OxBlog

Tuesday, December 02, 2003

# Posted 4:54 AM by Patrick Belton  

ECONOMIST ENDORSES HAVING A MISTRESS: At least for wartime presidents. In a highly laudatory review of Lord Black's one-volume biography of FDR, the newspaper's editors conclude with the following paragraph:
After his death, their daughter Anna had to explain to her mother that he had been, at the last, back in the company of his mistress Lucy Rutherfurd, whom Eleanor thought she had banished more than 25 years before. Such is the private life of those who have to live with Atlas as he holds up the burden of the world.
This is simply silly.

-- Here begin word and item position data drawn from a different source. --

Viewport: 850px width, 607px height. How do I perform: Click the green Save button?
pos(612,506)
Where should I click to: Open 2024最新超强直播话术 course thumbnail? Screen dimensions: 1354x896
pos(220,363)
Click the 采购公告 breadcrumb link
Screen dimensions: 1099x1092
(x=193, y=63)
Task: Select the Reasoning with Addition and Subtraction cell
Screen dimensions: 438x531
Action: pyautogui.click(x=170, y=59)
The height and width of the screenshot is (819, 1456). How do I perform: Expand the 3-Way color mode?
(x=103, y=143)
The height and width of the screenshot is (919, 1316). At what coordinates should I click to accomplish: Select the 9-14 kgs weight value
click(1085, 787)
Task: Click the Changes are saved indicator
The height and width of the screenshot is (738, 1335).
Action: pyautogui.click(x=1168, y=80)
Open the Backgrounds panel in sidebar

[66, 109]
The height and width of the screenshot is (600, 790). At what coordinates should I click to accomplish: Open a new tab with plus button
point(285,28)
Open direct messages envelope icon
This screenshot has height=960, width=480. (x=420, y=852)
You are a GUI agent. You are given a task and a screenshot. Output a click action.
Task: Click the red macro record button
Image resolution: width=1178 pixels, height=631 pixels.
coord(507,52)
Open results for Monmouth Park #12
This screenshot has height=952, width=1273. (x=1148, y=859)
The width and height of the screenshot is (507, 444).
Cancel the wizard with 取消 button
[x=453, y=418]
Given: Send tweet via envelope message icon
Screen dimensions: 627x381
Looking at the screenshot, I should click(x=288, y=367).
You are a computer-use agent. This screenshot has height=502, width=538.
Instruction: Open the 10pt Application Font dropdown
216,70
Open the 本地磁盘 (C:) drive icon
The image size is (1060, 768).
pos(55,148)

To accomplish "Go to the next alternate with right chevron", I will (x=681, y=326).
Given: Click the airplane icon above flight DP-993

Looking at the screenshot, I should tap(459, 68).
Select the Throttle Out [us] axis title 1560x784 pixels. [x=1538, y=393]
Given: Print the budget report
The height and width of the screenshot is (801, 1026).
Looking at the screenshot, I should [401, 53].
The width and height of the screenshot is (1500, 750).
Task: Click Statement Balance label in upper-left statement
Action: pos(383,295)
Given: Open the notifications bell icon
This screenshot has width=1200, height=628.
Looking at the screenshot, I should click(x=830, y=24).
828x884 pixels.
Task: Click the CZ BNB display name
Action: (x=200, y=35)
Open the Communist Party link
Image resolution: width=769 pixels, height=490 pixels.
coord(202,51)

That FDR was inimitably great as a president is beyond refute. But having a mistress is either wrong (principally because it involves promise-breaking, a delict in most ethical systems; my personal view), or it isn't (the view often attributed to the French, though interestingly, generally by jealous Anglo-Americans). What simply isn't the case is that elevated office, irrespective of its demands however Atlas-like, could transfer the incumbent's personal (and sexual) conduct into a different moral universe from the rest of us. To think so is a dangerous and common tendency, and generally implied rather than baldly stated - but Pinochet lies that way, as do many other instances of the abuse of privilege. The other way lies civic republicanism as first enunciated by the classics: for Aristotle in the Nicomachean Ethics, eudaimonia - happiness, or human flourishing- is a complete and sufficient good because it satisfies all desire and has no evil mixed in with it. And while the exercise of political virtue and the ability to be, say, Roosevelt may not be distributed equally across a population, phronesis - that is, the practical wisdom to distinguish ethical conduct from contrasting vices - is something which all human actors have an equal need to acquire in order to flourish. Wartime presidents and prime ministers, too.